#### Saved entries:
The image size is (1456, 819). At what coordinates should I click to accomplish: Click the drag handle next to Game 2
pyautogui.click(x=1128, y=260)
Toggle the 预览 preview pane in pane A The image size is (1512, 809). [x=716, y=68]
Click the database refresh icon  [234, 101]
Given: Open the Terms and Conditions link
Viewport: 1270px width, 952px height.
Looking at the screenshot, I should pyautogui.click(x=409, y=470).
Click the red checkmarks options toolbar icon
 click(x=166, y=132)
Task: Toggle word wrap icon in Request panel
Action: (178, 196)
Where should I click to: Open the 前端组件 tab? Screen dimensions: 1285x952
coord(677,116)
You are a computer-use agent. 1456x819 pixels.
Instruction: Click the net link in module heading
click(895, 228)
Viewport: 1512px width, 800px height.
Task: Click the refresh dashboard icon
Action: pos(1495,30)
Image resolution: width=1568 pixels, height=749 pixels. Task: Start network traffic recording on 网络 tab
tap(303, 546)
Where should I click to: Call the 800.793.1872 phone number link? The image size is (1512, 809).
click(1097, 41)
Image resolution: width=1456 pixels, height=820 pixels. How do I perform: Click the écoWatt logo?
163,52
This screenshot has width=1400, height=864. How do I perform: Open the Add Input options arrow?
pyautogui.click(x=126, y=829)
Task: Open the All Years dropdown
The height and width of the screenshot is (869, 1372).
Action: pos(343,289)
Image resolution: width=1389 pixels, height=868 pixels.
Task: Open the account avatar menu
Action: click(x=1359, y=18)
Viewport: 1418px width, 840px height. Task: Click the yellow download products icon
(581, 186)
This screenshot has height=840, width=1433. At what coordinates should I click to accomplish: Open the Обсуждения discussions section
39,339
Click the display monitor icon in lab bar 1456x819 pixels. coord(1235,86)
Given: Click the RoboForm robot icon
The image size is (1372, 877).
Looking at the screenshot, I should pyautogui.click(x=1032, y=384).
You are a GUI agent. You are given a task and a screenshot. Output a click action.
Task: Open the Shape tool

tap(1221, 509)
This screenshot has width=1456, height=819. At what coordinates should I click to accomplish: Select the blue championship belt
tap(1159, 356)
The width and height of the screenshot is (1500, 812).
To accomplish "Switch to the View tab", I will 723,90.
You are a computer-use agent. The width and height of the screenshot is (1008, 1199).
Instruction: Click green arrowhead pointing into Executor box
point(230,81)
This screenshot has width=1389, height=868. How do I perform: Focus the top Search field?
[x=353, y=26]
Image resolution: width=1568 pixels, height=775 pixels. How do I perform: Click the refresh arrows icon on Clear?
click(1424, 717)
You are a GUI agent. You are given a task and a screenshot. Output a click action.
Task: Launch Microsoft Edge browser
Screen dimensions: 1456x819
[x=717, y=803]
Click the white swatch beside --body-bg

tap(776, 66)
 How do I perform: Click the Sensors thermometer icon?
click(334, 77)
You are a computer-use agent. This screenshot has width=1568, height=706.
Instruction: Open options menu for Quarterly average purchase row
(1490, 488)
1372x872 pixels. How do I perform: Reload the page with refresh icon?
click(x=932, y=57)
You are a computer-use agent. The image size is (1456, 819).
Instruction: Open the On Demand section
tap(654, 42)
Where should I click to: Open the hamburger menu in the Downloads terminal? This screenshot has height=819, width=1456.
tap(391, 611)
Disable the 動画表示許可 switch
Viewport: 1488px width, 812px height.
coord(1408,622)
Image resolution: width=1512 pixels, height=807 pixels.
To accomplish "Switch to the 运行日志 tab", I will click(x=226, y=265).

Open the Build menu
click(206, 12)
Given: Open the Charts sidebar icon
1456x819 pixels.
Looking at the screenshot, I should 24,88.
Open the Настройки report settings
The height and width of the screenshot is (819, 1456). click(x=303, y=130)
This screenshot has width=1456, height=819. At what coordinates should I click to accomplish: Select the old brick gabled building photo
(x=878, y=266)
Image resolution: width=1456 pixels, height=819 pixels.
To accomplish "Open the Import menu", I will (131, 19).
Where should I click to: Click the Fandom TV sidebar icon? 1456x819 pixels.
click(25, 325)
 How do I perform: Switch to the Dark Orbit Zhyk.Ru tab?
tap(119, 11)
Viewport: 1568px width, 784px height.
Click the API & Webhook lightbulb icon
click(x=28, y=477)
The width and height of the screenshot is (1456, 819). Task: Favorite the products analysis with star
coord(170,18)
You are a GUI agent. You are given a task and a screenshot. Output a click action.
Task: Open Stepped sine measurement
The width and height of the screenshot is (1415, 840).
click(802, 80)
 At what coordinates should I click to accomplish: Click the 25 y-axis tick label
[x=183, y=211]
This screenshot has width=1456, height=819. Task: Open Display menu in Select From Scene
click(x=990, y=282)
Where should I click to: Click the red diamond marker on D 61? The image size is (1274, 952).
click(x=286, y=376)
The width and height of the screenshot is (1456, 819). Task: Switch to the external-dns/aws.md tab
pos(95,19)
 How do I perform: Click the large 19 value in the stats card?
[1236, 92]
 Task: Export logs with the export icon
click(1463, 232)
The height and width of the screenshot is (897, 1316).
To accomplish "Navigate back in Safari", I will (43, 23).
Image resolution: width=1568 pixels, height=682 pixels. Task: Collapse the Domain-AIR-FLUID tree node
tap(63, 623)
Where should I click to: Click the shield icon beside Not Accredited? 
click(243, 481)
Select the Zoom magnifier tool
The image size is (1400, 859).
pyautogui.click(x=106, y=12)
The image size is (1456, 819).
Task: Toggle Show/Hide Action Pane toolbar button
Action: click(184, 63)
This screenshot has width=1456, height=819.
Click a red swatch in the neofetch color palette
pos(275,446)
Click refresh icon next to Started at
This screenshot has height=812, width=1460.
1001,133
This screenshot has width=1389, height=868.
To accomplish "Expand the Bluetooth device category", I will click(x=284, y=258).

#### What is required:
All lines above that contain "will" are required in the answer.

#### Answer box:
To accomplish "Switch to the View tab", I will 723,90.
To accomplish "Switch to the 运行日志 tab", I will click(x=226, y=265).
To accomplish "Open the Import menu", I will (131, 19).
To accomplish "Navigate back in Safari", I will (43, 23).
To accomplish "Expand the Bluetooth device category", I will click(x=284, y=258).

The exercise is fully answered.